Angola'da yatırım yapmak
Angola'da iş yatırımı konusunda Lourenço, Euronews'e, girişimciler için ortamın artık eskisinden çok daha elverişli olduğunu söyledi.
“Çok daha kolay. Bunu söyleyen ben değilim. Yatırımcıların kendileri. Ülke işlerinin başında olduğum beş yıl boyunca kaygılarımızdan biri farklı bir iş ortamı yaratmaktı. miras aldığımızdan.
“Bu daha iyi iş ortamının özelliklerinden biri de hiç şüphesiz yolsuzlukla mücadeledir. Angola'da artık yolsuzluk olmadığını garanti edemem. Aslında dünyanın her yerinde yolsuzluk var. Ama ne Şunu garanti edebilirim ki Angola'da yolsuzluk artık cezasız kalmıyor.”
Avrupa-Afrika ilişkileri
Son Afrika Birliği zirvesinde João Lourenço ve Portekiz Başbakanı António Costa'nın Avrupa ile Afrika arasındaki ilişkilerin geliştirilmesini tartıştıkları bildirildi. Euronews Angola cumhurbaşkanına ülkesinin bu düzeyde neler yapabileceğini sordu.
“Angola bu düzeyde ne yapabilir? Avrupalılara, bazen gerçekleşmeyen gerçek işbirliği ilişkileri istediğimizi ve bazen var olan belli bir paternalizmle mücadele etmek istediğimizi söyleyin. Ayrıca sunacak bir şeylerimiz olduğunu da söyleyin. Avrupa, sermayeye sahip olan, kıtamıza sunacak bilgi birikimine sahip olan sadece Avrupa değil, bizim de karşılığında vereceklerimiz çok önemli. Dolayısıyla iki kıtamız arasındaki işbirliğinin faydası karşılıklıdır” diye konuştu.
“Avrupa Birliği'nin yapabileceği ve bazı açılardan yapmakta olduğu şey, eşitler olarak bizimle Kuzey-Güney işbirliğinin çıkarlarını tartışmak. Yani oyunun bazı kurallarını değiştirmek.”
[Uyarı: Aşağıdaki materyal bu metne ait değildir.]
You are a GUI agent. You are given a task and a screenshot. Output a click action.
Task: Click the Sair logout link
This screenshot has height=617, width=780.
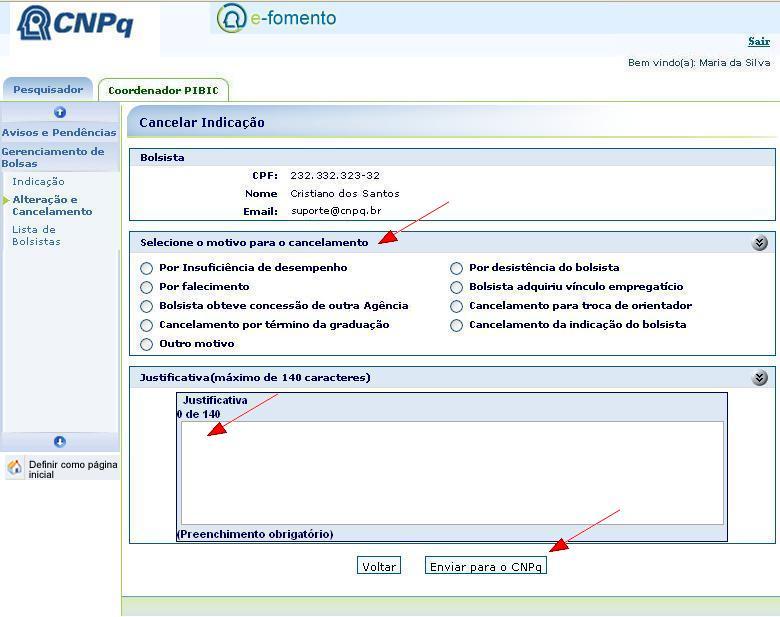point(758,41)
“Bugün kıtamızın fiilen sömürgecilikten arındırıldığı açık, ancak öyle olsa bile, sömürgeleştirmeden onlarca yıl sonra bile uluslararası ilişkiler hâlâ adil değil[…] Bu isteğimiz boşuna değil; Afrika G20'de bir sandalye istiyor, BM Güvenlik Konseyi'nin daimi üyesi olarak bir veya daha fazla sandalye istiyor; bugüne kadar hâlâ adaletsiz olduğunu düşündüğümüz bu ilişkileri düzeltmek için. bir şekilde.”
ABD ve Angola: 'Stratejik' ortaklar mı?
ABD Dışişleri Bakanı Antony Blinken Angola'nın stratejik bir ortak olduğunu söyledi. Geçtiğimiz yılın Aralık ayında Blinken ve Savunma Bakanı Lloyd Austin, ülkeler arasındaki bağların önemini bir kez daha teyit etmek için Başkan Lourenço ile Beyaz Saray'da bir araya geldi.
Euronews başkana iki ülke arasındaki ortaklığın niteliğini sordu.
“Ülke yaşamının temel alanlarında, yani güvenlik alanında yani uluslararası güvenlikte Angola'nın söyleyecek bir şeyi var. Ekonomik alanda da, dünyayı besleyecek gıda maddelerinin üretiminde. Yeterli toprağımız var, yeterli. Angola'ya değil, dünyaya yiyecek tedarik edebilecek bir ülke olmak için gereken sermaye ve bilgi birikiminden yoksunuz.”
Angola'nın ana hedeflerinden biri yenilenebilir enerjinin geliştirilmesidir. Geçen yıl ABD, Afrika ülkesinde fotovoltaik sisteme 1,8 milyar Euro yatırım yapmayı planladığını duyurdu.
“Kendimize koyduğumuz hedefe ulaşmaktan çok uzak değiliz. Şu anda Angola'da üretilen enerjinin yüzde 64'ü artık kirletici kaynaklardan değil, yüzde 64'ü hidroelektrik enerji, esasen hidroelektrik enerji ama aynı zamanda fotovoltaik de olmaya başlıyor. Geçen yıl Benguela eyaletinde iki büyük fotovoltaik tesisin açılışını yaptık.
“Ülkenin doğusu için planladığımız bir projemiz var ve Angola'nın güneyindeki 4 eyalete enerji üretip tedarik edecek bir Amerikan şirketiyle bu büyük projemiz var. Hedefimiz 2026 yılına kadar 64'ten 64'e sıçramak. Enerjinin yüzde 70'i temiz kaynaklardan geliyor.”